• [Exercise objective] Say how many lines in the records hold "computer". Nothing but the number should be given.

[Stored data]

'''

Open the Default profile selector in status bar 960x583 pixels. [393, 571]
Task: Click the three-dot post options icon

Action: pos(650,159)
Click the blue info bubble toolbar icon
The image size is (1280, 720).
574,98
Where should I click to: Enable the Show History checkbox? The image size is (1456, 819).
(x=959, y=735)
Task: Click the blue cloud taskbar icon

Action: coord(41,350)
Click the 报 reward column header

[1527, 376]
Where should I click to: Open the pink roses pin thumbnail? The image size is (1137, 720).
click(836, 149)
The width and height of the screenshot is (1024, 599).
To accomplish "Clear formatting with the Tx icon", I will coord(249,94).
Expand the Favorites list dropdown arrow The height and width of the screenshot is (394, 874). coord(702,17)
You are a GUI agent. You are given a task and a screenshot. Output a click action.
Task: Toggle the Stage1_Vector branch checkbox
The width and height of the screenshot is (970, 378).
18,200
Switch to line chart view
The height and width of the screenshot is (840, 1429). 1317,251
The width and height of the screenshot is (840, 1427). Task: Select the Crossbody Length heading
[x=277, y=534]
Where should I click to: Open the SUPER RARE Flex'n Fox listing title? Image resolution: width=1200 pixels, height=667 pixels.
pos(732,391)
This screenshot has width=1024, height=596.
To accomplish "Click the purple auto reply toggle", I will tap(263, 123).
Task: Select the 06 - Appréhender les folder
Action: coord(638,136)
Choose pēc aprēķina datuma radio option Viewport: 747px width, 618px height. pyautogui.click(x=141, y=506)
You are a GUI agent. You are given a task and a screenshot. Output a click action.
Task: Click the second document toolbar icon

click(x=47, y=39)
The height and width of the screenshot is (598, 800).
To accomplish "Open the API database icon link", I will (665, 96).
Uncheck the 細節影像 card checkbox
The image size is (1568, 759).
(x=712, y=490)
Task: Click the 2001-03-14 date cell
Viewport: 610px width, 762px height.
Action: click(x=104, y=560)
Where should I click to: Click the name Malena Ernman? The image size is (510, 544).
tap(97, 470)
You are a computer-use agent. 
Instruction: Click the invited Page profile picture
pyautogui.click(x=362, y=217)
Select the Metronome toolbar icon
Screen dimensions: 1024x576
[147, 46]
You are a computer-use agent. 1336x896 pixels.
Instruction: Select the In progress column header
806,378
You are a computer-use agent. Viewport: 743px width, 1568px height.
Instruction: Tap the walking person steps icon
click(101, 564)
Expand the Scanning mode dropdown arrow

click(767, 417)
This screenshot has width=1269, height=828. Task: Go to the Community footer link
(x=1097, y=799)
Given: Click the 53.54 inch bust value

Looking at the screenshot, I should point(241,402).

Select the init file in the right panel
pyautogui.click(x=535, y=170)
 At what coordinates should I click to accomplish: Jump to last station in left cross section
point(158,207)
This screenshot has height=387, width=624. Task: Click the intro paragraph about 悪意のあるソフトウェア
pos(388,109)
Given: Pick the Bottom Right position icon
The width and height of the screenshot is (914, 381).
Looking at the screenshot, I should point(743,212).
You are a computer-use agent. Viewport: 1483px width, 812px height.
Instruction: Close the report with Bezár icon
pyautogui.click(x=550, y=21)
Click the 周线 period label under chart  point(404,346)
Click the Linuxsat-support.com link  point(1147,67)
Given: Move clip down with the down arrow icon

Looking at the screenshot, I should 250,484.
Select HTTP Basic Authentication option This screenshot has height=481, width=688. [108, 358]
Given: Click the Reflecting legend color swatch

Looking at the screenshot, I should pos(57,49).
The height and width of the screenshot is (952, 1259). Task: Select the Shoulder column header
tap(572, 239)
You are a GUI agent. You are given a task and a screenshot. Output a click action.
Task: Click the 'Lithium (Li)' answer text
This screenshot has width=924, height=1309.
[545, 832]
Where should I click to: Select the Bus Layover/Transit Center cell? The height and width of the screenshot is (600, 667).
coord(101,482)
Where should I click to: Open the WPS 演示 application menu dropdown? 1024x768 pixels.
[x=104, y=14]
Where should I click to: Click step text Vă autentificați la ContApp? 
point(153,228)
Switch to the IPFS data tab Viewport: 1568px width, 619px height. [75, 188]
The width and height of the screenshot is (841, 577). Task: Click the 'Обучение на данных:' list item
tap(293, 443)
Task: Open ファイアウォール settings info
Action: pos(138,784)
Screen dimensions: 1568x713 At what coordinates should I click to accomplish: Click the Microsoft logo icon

'''

• [Your response] 4